> Task prompt: Present every line of the entries below as a Markdown table with the columns "Row" and "Line," numbering the rows and skipping blank lines. Leave the pictures out of the table.

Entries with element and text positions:
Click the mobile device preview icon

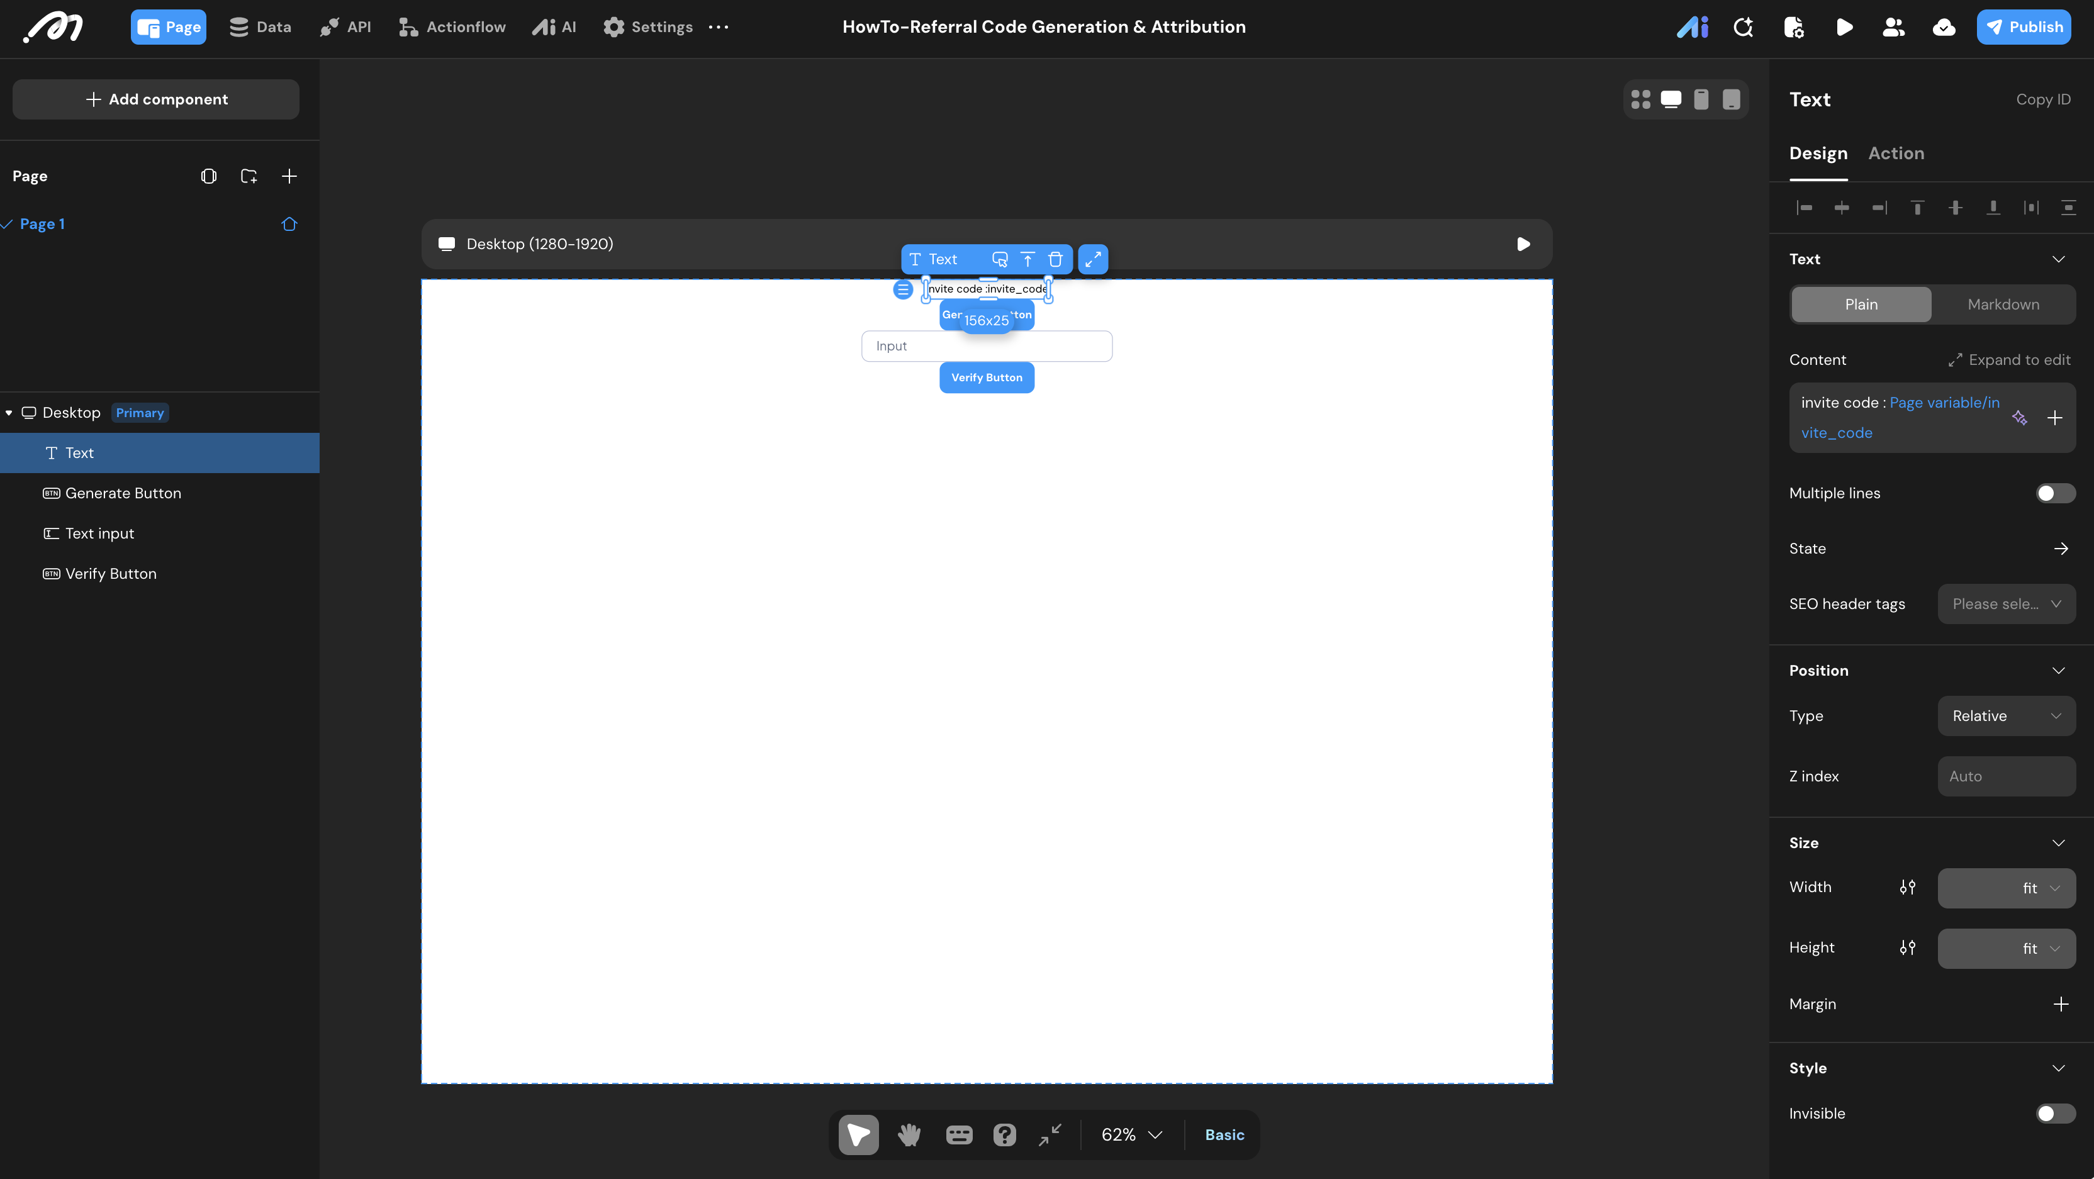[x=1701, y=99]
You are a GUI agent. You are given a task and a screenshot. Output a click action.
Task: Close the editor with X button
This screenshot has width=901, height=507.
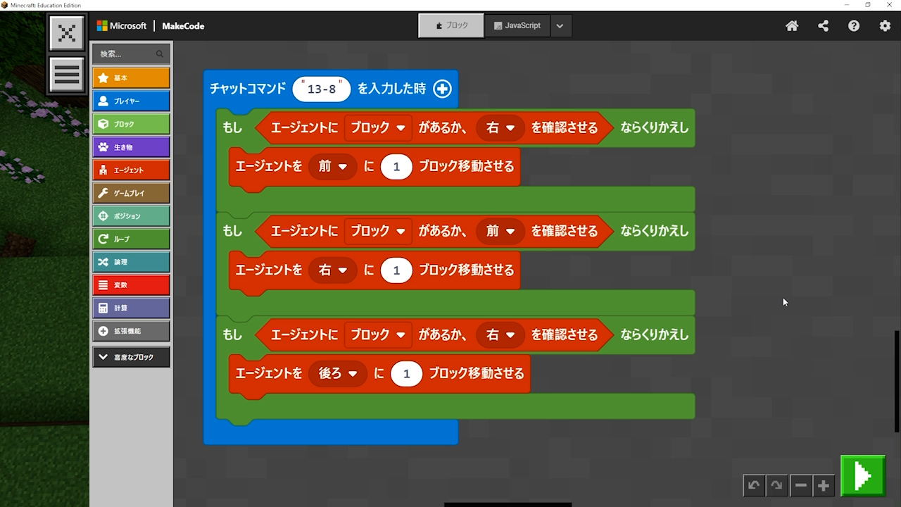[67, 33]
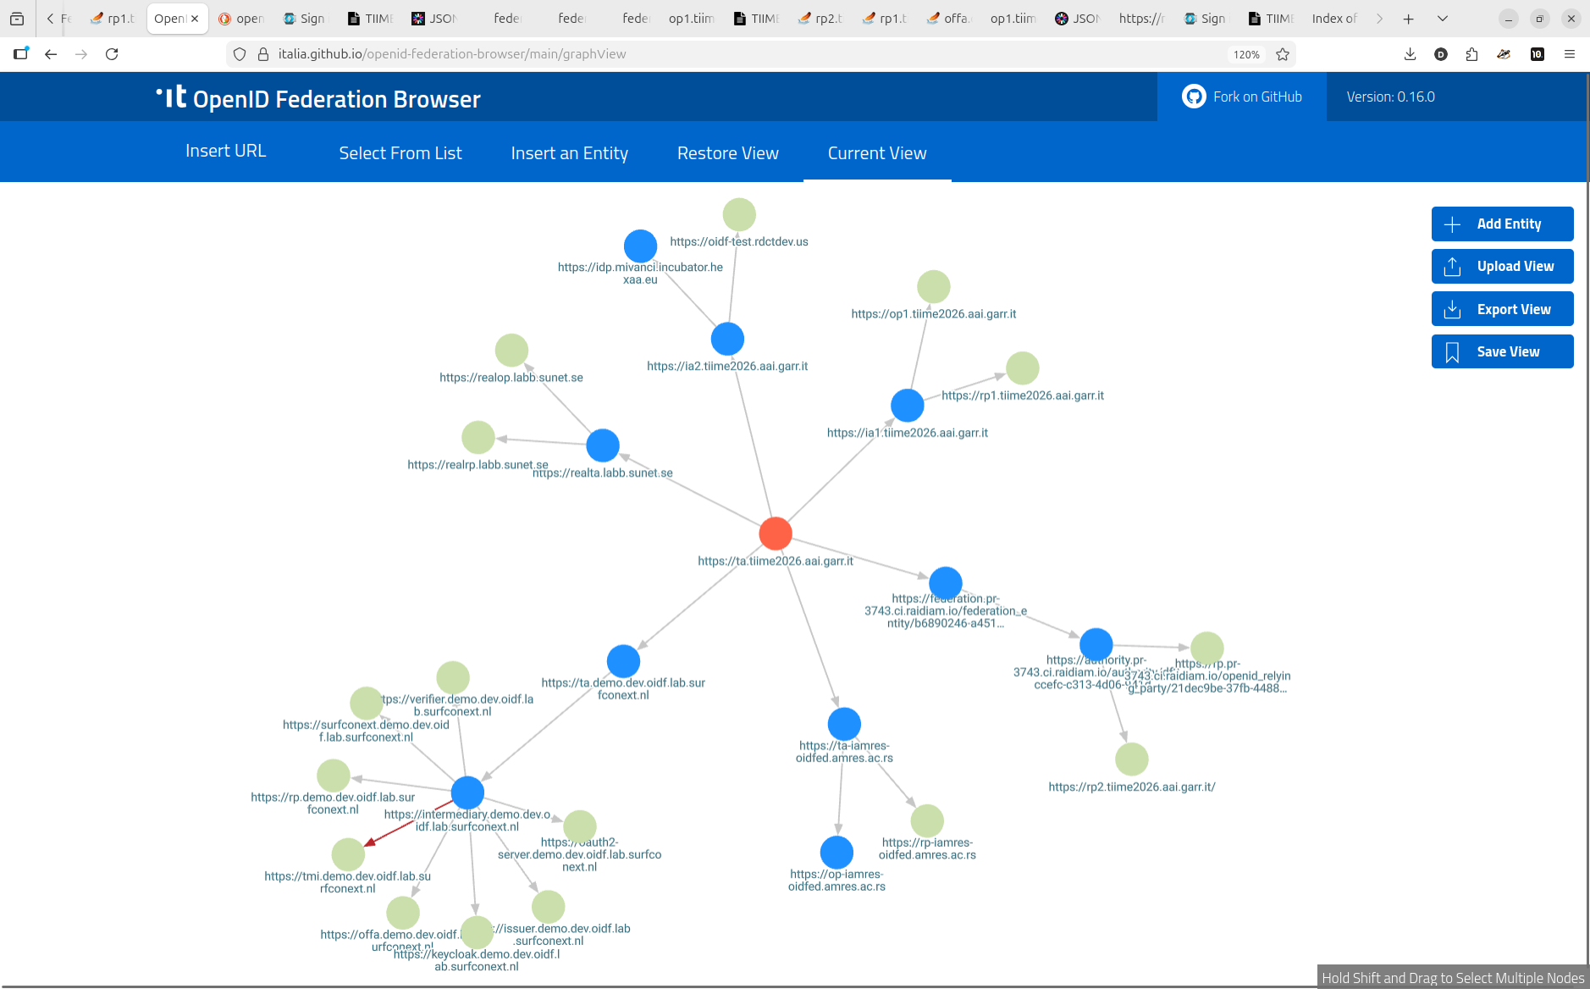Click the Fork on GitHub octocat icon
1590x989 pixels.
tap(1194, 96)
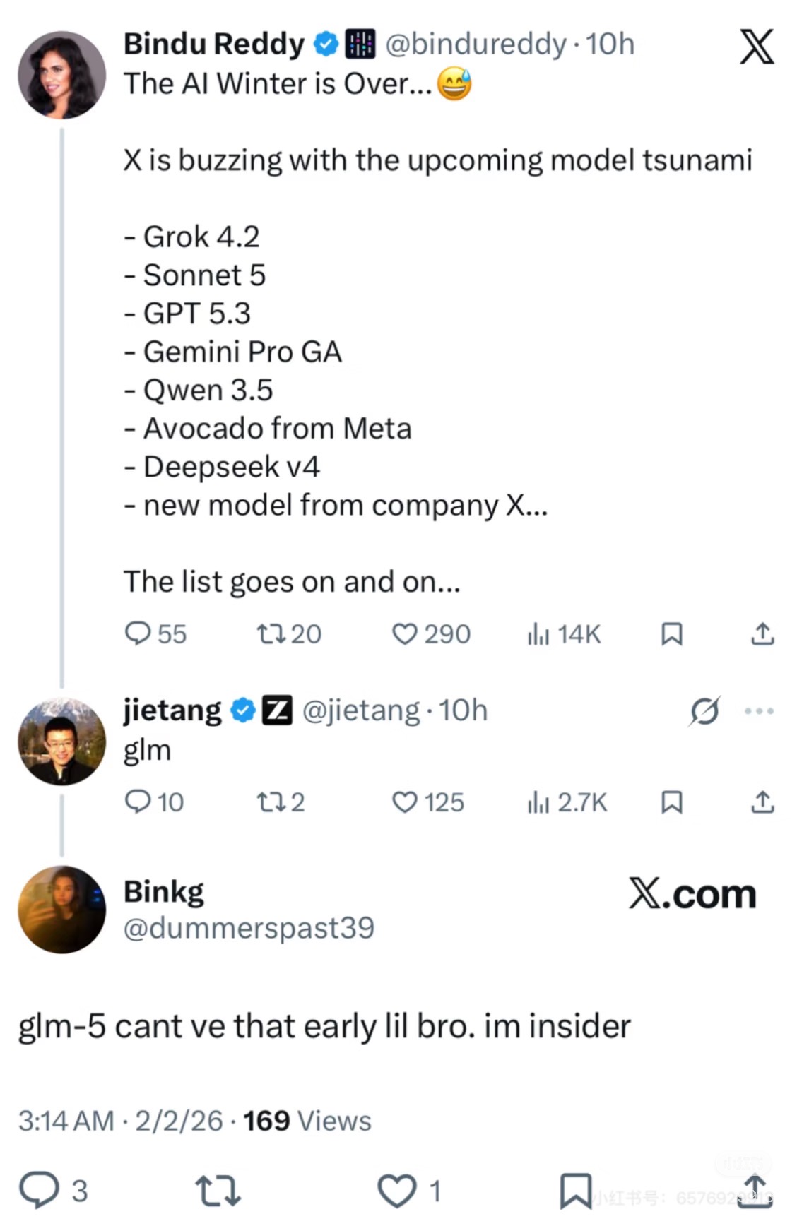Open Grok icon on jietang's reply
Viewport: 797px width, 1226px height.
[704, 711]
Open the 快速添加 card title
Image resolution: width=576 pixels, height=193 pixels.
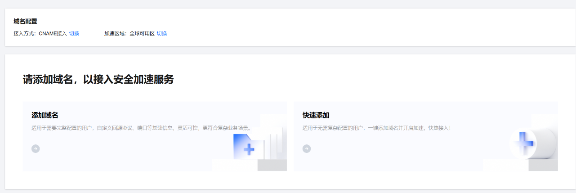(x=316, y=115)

> Answer to the exercise:
| Row | Line |
|---|---|
| 1 | Click the mobile device preview icon |
| 2 | [x=1701, y=99] |
| 3 | You are a GUI agent. You are given a task and a screenshot. Output a click action. |
| 4 | Task: Close the editor with X button |
| 5 | This screenshot has width=901, height=507. |
| 6 | [67, 33] |
| 7 | Click the Fork on GitHub octocat icon |
| 8 | 1590x989 pixels. |
| 9 | tap(1194, 96) |
| 10 | Open Grok icon on jietang's reply |
| 11 | Viewport: 797px width, 1226px height. |
| 12 | [704, 711] |
| 13 | Open the 快速添加 card title |
| 14 | Image resolution: width=576 pixels, height=193 pixels. |
| 15 | (x=316, y=115) |